Using aerial photos and artificial intelligence, French tax officials have reportedly identified more than 20,000 previously untaxed residential swimming pools—potentially netting the French government a windfall of more than 10 million euros ($10 million).
And that total likely represents only a fraction of the cheese-eating tax cheats out there. According to The New York Times, the photo-scanning A.I. tool developed in tandem by a French IT firm and Google has been deployed so far in just nine of the county’s 96 administrative districts. But it has been so successful that French officials are planning a national effort in the coming months.
Swimming pools matter because the French property tax system is based on the theoretical rental value of a home and its surrounding lands. That means building additions to your house or improving the grounds—for example by adding a pool—can come with a costly tax bill. According to Ars Technica, a new pool adds about 200 euros to the average French property tax coffers. The General Directorate of Public Finance—their IRS equivalent—believes it could collect as much as 40 million euros in additional taxes when the A.I. tool is deployed across the rest of the country, per The Verge.
Because this is France, a lot of the political controversy stirred up by the use of aerial photos and A.I. to detect untaxed pools is not for the reasons you might expect—or perhaps exactly for the reasons you’d expect: The Times reports that the unions representing French tax collectors are opposed to the effort, fearing that it will “replace field work by tax collectors and surveyors” with algorithms.
Ars Technica notes that the French firm that developed the software is facing criticism for contracting with Google.

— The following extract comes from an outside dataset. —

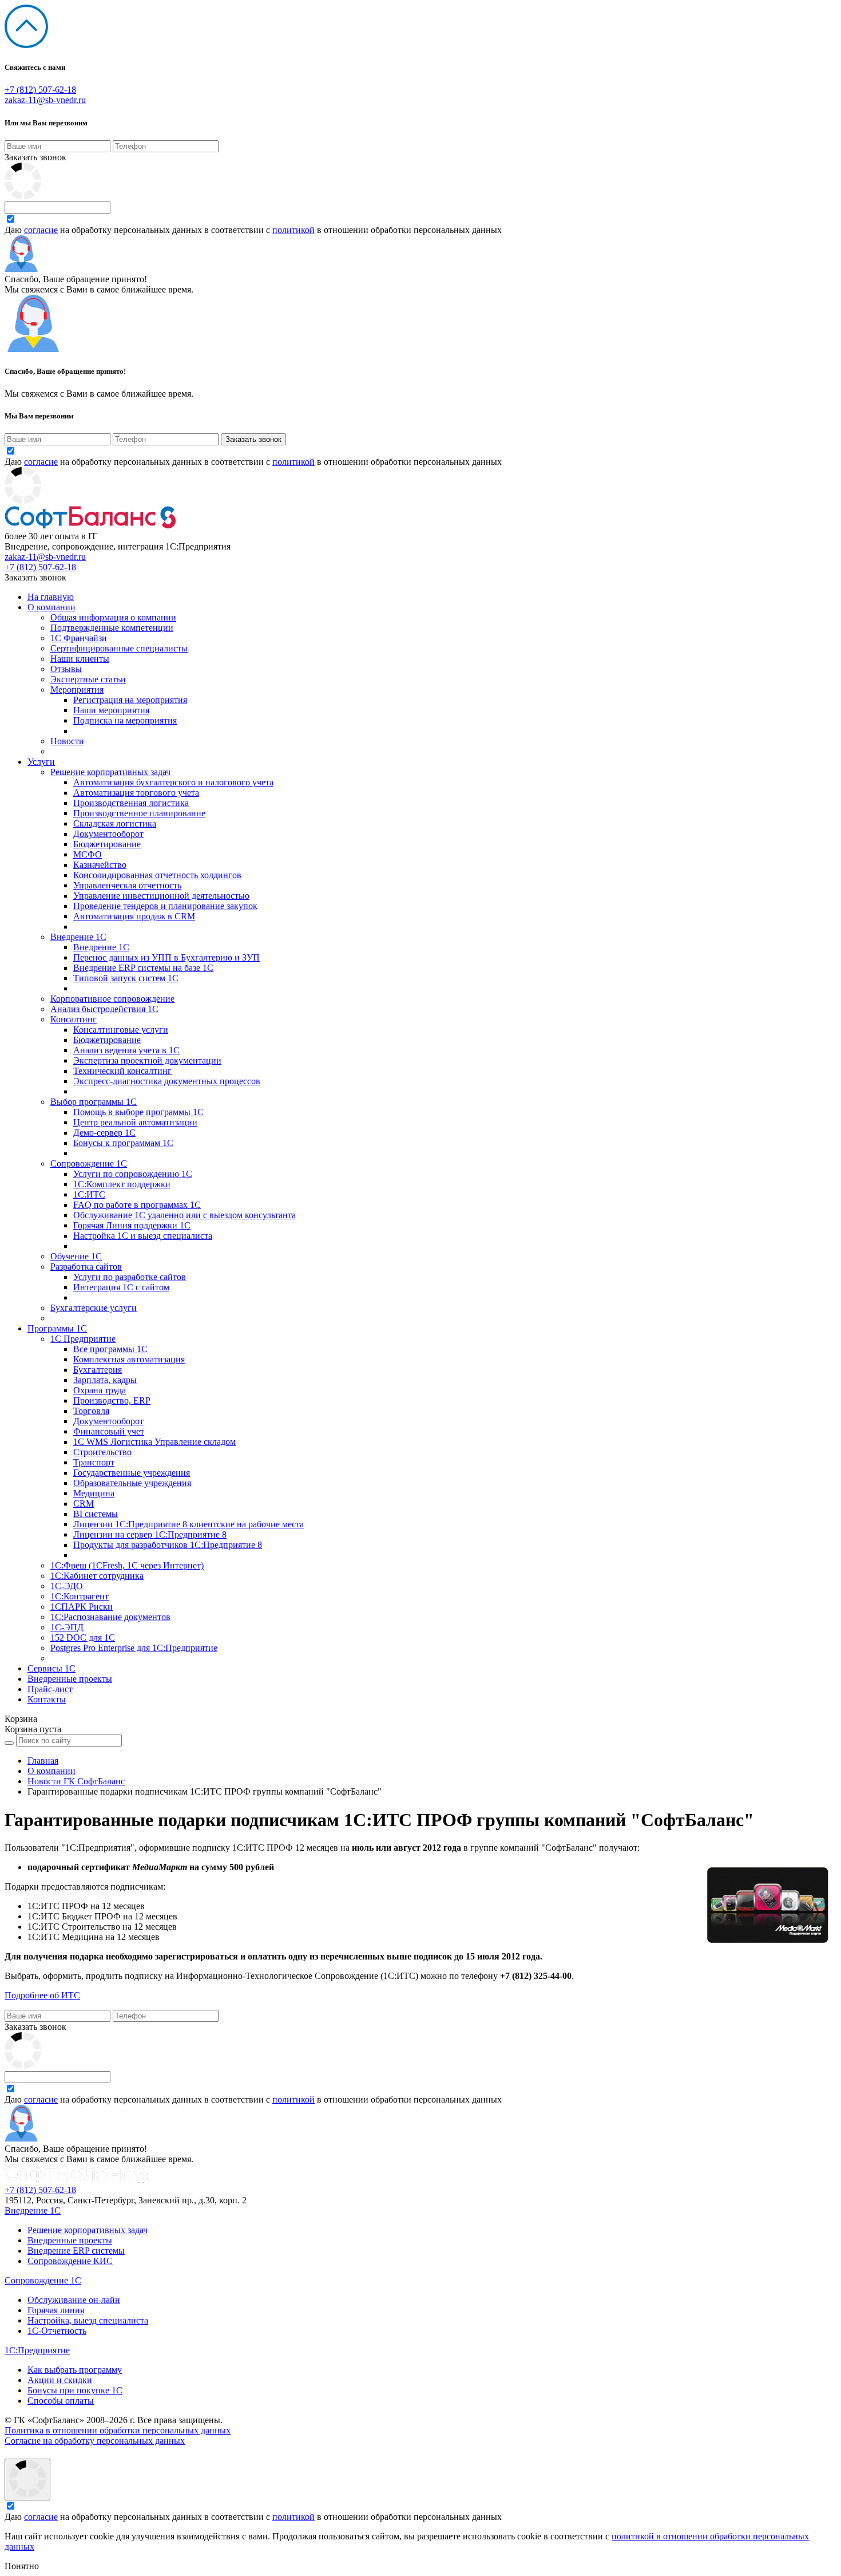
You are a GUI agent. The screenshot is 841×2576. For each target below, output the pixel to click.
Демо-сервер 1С (104, 1132)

A more efficient tax collection service that requires fewer bureaucrats isn’t necessarily bad. And Americans don’t have to worry about getting a bigger federal tax bill if they improve the value of their property (though property taxes do fund other levels of government). But even if the IRS won’t be spying on our backyards in the hopes of charging us extra next year, there’s a warning here about what happens when you give tax cops more resources and more power: Lots of people end up having to pay more in taxes.

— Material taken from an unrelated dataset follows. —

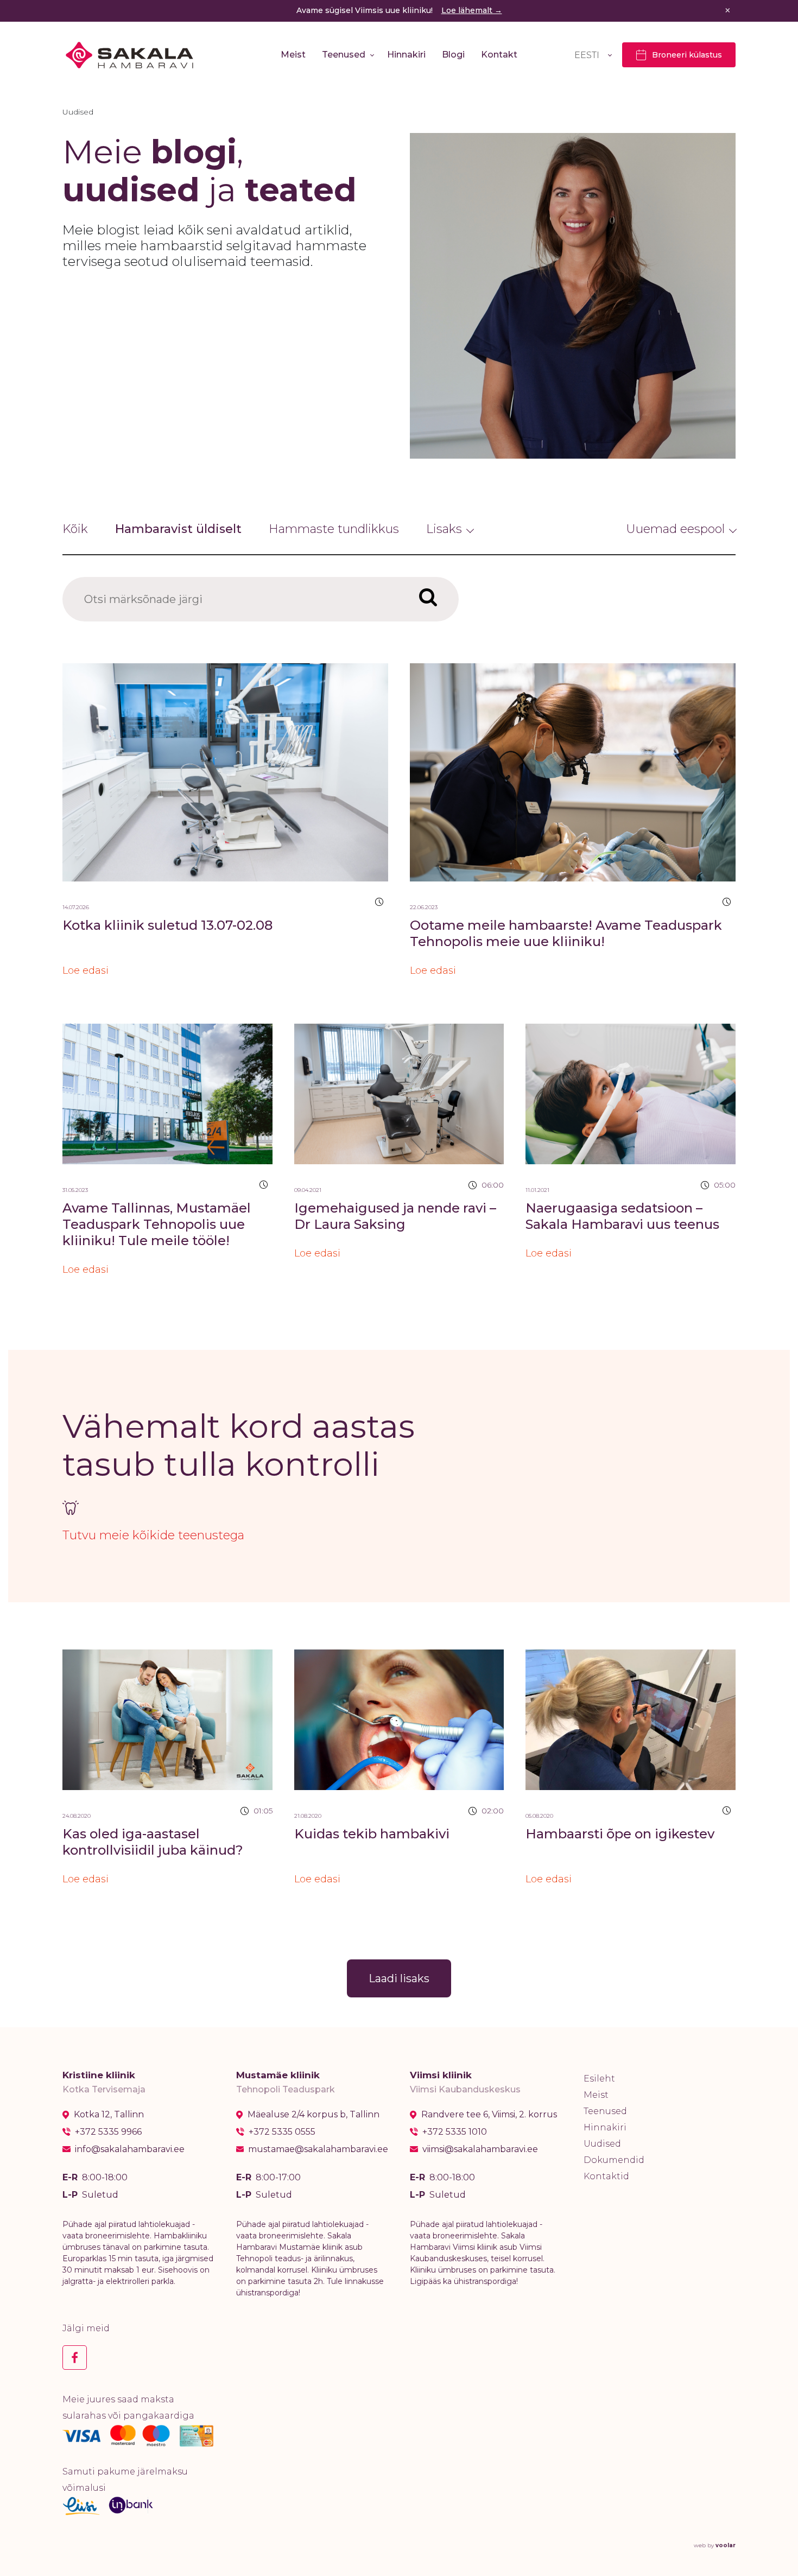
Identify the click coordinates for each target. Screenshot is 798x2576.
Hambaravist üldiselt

The expected 87,000 new agents that the IRS will hire thanks to the recently passed Inflation Reduction Act won’t be literally sorting through photos of Americans’ backyards, but they will be sorting through Americans’ financial backyards. Despite what Democrats (and compliant media “fact checkers”) claimed in the run-up to the bill’s passage, there is little reason to believe the enhanced tax scrutiny will be focused exclusively on Americans earning more than $400,000. In fact, about half of the so-called “tax gap” that the bill envisions closing would have to come from Americans earning less than $200,000 annually, according to a Joint Committee on Taxation analysis.
Bigger tax authorities operating with more powerful technology will translate into higher tax bills for the poor suckers unlucky enough to live under those regimes. That’s true whether your “tax crime” is having an unreported swimming pool or filling out the wrong form at your bank.